**How to complete this task**
Once the data has been read, return all of it precisely as written.

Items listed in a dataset
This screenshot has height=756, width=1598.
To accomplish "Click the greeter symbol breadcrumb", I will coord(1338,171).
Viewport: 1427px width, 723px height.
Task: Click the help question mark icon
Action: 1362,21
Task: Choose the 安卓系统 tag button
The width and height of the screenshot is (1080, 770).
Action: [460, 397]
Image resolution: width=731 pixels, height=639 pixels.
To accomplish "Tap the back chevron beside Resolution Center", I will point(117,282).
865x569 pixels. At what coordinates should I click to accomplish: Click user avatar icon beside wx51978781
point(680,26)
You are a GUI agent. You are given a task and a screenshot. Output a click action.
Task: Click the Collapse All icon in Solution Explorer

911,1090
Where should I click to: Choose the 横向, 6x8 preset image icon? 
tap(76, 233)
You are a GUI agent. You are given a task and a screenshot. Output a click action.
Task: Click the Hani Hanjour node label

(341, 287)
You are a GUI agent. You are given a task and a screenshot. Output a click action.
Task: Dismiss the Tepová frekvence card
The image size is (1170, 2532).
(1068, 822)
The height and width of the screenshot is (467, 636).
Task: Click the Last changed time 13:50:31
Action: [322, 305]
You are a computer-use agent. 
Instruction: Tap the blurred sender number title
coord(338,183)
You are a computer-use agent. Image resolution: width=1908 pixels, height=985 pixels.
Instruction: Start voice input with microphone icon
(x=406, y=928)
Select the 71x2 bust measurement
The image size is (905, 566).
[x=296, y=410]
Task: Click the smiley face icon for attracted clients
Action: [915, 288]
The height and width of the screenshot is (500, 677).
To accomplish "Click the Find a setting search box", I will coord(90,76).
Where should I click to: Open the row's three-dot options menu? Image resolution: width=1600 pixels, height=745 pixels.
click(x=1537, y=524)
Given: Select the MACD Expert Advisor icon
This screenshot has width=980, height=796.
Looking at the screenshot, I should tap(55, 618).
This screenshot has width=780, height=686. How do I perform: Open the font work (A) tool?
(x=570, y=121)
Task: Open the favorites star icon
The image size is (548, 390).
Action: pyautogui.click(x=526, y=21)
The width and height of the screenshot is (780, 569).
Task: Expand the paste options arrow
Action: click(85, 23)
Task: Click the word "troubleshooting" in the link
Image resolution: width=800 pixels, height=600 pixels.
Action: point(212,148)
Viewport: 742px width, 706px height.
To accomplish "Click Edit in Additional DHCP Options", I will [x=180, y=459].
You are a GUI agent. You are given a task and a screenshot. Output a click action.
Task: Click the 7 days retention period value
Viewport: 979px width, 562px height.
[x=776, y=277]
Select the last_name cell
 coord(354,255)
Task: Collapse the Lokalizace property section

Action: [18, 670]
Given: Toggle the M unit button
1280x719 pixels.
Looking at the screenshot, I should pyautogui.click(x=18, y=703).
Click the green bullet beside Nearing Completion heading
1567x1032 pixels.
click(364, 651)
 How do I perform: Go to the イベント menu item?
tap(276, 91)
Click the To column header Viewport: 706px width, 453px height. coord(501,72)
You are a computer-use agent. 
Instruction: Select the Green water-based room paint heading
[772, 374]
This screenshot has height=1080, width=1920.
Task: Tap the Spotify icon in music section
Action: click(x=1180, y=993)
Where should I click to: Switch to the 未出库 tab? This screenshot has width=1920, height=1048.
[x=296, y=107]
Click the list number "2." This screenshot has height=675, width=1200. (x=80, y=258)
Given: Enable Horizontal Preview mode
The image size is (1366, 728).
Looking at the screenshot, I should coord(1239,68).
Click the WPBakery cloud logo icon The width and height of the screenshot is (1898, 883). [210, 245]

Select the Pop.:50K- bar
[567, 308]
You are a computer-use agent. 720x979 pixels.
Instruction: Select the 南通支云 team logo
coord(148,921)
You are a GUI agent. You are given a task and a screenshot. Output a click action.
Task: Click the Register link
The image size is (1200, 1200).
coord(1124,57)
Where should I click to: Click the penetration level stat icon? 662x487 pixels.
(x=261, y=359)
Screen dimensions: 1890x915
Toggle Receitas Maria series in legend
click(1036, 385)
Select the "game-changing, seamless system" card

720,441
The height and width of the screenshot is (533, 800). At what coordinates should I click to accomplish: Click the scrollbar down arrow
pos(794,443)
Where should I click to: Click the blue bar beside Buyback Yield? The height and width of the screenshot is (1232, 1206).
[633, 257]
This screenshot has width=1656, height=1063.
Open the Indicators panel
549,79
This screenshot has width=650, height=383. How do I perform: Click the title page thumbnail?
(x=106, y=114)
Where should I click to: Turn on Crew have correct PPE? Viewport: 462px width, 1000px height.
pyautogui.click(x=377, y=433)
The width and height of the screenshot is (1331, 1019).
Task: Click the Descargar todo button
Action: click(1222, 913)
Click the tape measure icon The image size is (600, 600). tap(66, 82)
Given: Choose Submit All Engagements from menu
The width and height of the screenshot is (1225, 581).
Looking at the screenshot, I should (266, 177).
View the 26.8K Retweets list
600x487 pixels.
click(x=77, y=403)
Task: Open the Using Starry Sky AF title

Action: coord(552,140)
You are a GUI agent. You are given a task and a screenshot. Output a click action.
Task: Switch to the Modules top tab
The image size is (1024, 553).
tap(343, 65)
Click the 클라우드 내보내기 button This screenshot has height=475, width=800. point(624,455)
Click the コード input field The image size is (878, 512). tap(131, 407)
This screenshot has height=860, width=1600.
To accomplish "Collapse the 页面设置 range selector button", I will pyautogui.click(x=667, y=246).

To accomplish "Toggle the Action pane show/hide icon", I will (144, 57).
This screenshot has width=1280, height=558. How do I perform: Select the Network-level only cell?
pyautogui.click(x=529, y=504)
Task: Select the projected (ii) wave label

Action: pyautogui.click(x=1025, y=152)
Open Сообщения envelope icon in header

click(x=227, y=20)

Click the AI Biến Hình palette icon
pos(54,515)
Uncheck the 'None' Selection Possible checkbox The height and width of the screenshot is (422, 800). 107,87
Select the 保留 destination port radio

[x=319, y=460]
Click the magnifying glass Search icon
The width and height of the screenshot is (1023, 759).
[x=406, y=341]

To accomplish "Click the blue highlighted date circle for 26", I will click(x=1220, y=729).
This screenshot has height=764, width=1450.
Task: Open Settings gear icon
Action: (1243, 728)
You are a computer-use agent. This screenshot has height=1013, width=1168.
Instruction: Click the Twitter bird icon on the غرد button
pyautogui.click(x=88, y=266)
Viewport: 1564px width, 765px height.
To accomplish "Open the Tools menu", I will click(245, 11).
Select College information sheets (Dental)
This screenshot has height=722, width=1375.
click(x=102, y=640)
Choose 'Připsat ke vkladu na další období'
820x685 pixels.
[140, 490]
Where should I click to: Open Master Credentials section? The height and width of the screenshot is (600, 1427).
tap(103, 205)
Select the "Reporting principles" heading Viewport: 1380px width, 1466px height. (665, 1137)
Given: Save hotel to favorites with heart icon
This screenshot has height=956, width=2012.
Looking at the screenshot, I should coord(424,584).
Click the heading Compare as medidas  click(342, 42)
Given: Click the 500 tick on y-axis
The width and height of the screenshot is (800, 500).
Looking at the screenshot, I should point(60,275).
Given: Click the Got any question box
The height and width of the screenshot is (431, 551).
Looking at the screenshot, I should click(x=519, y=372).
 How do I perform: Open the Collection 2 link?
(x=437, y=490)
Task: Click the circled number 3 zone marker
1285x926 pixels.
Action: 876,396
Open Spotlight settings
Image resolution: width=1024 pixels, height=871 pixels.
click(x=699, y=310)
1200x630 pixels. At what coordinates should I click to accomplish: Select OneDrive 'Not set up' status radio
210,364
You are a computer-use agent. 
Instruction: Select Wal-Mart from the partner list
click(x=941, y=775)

**Answer section**
This screenshot has height=756, width=1598.
To accomplish "Click the greeter symbol breadcrumb", I will coord(1338,171).
Viewport: 1427px width, 723px height.
Task: Click the help question mark icon
Action: 1362,21
Task: Choose the 安卓系统 tag button
The width and height of the screenshot is (1080, 770).
Action: [460, 397]
Image resolution: width=731 pixels, height=639 pixels.
To accomplish "Tap the back chevron beside Resolution Center", I will point(117,282).
865x569 pixels. At what coordinates should I click to accomplish: Click user avatar icon beside wx51978781
point(680,26)
You are a GUI agent. You are given a task and a screenshot. Output a click action.
Task: Click the Collapse All icon in Solution Explorer

911,1090
Where should I click to: Choose the 横向, 6x8 preset image icon? 
tap(76, 233)
You are a GUI agent. You are given a task and a screenshot. Output a click action.
Task: Click the Hani Hanjour node label

(341, 287)
You are a GUI agent. You are given a task and a screenshot. Output a click action.
Task: Dismiss the Tepová frekvence card
The image size is (1170, 2532).
(1068, 822)
The height and width of the screenshot is (467, 636).
Task: Click the Last changed time 13:50:31
Action: [322, 305]
You are a computer-use agent. 
Instruction: Tap the blurred sender number title
coord(338,183)
You are a computer-use agent. Image resolution: width=1908 pixels, height=985 pixels.
Instruction: Start voice input with microphone icon
(x=406, y=928)
Select the 71x2 bust measurement
The image size is (905, 566).
[x=296, y=410]
Task: Click the smiley face icon for attracted clients
Action: [915, 288]
The height and width of the screenshot is (500, 677).
To accomplish "Click the Find a setting search box", I will coord(90,76).
Where should I click to: Open the row's three-dot options menu? Image resolution: width=1600 pixels, height=745 pixels.
click(x=1537, y=524)
Given: Select the MACD Expert Advisor icon
This screenshot has width=980, height=796.
Looking at the screenshot, I should tap(55, 618).
This screenshot has width=780, height=686. How do I perform: Open the font work (A) tool?
(x=570, y=121)
Task: Open the favorites star icon
The image size is (548, 390).
Action: pyautogui.click(x=526, y=21)
The width and height of the screenshot is (780, 569).
Task: Expand the paste options arrow
Action: click(85, 23)
Task: Click the word "troubleshooting" in the link
Image resolution: width=800 pixels, height=600 pixels.
Action: point(212,148)
Viewport: 742px width, 706px height.
To accomplish "Click Edit in Additional DHCP Options", I will [x=180, y=459].
You are a GUI agent. You are given a task and a screenshot. Output a click action.
Task: Click the 7 days retention period value
Viewport: 979px width, 562px height.
[x=776, y=277]
Select the last_name cell
 coord(354,255)
Task: Collapse the Lokalizace property section

Action: [18, 670]
Given: Toggle the M unit button
1280x719 pixels.
Looking at the screenshot, I should pyautogui.click(x=18, y=703).
Click the green bullet beside Nearing Completion heading
1567x1032 pixels.
click(364, 651)
 How do I perform: Go to the イベント menu item?
tap(276, 91)
Click the To column header Viewport: 706px width, 453px height. coord(501,72)
You are a computer-use agent. 
Instruction: Select the Green water-based room paint heading
[772, 374]
This screenshot has height=1080, width=1920.
Task: Tap the Spotify icon in music section
Action: click(x=1180, y=993)
Where should I click to: Switch to the 未出库 tab? This screenshot has width=1920, height=1048.
[x=296, y=107]
Click the list number "2." This screenshot has height=675, width=1200. (x=80, y=258)
Given: Enable Horizontal Preview mode
The image size is (1366, 728).
Looking at the screenshot, I should coord(1239,68).
Click the WPBakery cloud logo icon The width and height of the screenshot is (1898, 883). [210, 245]

Select the Pop.:50K- bar
[567, 308]
You are a computer-use agent. 720x979 pixels.
Instruction: Select the 南通支云 team logo
coord(148,921)
You are a GUI agent. You are given a task and a screenshot. Output a click action.
Task: Click the Register link
The image size is (1200, 1200).
coord(1124,57)
Where should I click to: Click the penetration level stat icon? 662x487 pixels.
(x=261, y=359)
Screen dimensions: 1890x915
Toggle Receitas Maria series in legend
click(1036, 385)
Select the "game-changing, seamless system" card

720,441
The height and width of the screenshot is (533, 800). At what coordinates should I click to accomplish: Click the scrollbar down arrow
pos(794,443)
Where should I click to: Click the blue bar beside Buyback Yield? The height and width of the screenshot is (1232, 1206).
[633, 257]
This screenshot has width=1656, height=1063.
Open the Indicators panel
549,79
This screenshot has width=650, height=383. How do I perform: Click the title page thumbnail?
(x=106, y=114)
Where should I click to: Turn on Crew have correct PPE? Viewport: 462px width, 1000px height.
pyautogui.click(x=377, y=433)
The width and height of the screenshot is (1331, 1019).
Task: Click the Descargar todo button
Action: click(1222, 913)
Click the tape measure icon The image size is (600, 600). tap(66, 82)
Given: Choose Submit All Engagements from menu
The width and height of the screenshot is (1225, 581).
Looking at the screenshot, I should (266, 177).
View the 26.8K Retweets list
600x487 pixels.
click(x=77, y=403)
Task: Open the Using Starry Sky AF title

Action: coord(552,140)
You are a GUI agent. You are given a task and a screenshot. Output a click action.
Task: Switch to the Modules top tab
The image size is (1024, 553).
tap(343, 65)
Click the 클라우드 내보내기 button This screenshot has height=475, width=800. point(624,455)
Click the コード input field The image size is (878, 512). tap(131, 407)
This screenshot has height=860, width=1600.
To accomplish "Collapse the 页面设置 range selector button", I will pyautogui.click(x=667, y=246).

To accomplish "Toggle the Action pane show/hide icon", I will (144, 57).
This screenshot has width=1280, height=558. How do I perform: Select the Network-level only cell?
pyautogui.click(x=529, y=504)
Task: Select the projected (ii) wave label

Action: pyautogui.click(x=1025, y=152)
Open Сообщения envelope icon in header

click(x=227, y=20)

Click the AI Biến Hình palette icon
pos(54,515)
Uncheck the 'None' Selection Possible checkbox The height and width of the screenshot is (422, 800). 107,87
Select the 保留 destination port radio

[x=319, y=460]
Click the magnifying glass Search icon
The width and height of the screenshot is (1023, 759).
[x=406, y=341]

To accomplish "Click the blue highlighted date circle for 26", I will click(x=1220, y=729).
This screenshot has height=764, width=1450.
Task: Open Settings gear icon
Action: (1243, 728)
You are a computer-use agent. This screenshot has height=1013, width=1168.
Instruction: Click the Twitter bird icon on the غرد button
pyautogui.click(x=88, y=266)
Viewport: 1564px width, 765px height.
To accomplish "Open the Tools menu", I will click(245, 11).
Select College information sheets (Dental)
This screenshot has height=722, width=1375.
click(x=102, y=640)
Choose 'Připsat ke vkladu na další období'
820x685 pixels.
[140, 490]
Where should I click to: Open Master Credentials section? The height and width of the screenshot is (600, 1427).
tap(103, 205)
Select the "Reporting principles" heading Viewport: 1380px width, 1466px height. (665, 1137)
Given: Save hotel to favorites with heart icon
This screenshot has height=956, width=2012.
Looking at the screenshot, I should coord(424,584).
Click the heading Compare as medidas  click(342, 42)
Given: Click the 500 tick on y-axis
The width and height of the screenshot is (800, 500).
Looking at the screenshot, I should point(60,275).
Given: Click the Got any question box
The height and width of the screenshot is (431, 551).
Looking at the screenshot, I should click(x=519, y=372).
 How do I perform: Open the Collection 2 link?
(x=437, y=490)
Task: Click the circled number 3 zone marker
1285x926 pixels.
Action: 876,396
Open Spotlight settings
Image resolution: width=1024 pixels, height=871 pixels.
click(x=699, y=310)
1200x630 pixels. At what coordinates should I click to accomplish: Select OneDrive 'Not set up' status radio
210,364
You are a computer-use agent. 
Instruction: Select Wal-Mart from the partner list
click(x=941, y=775)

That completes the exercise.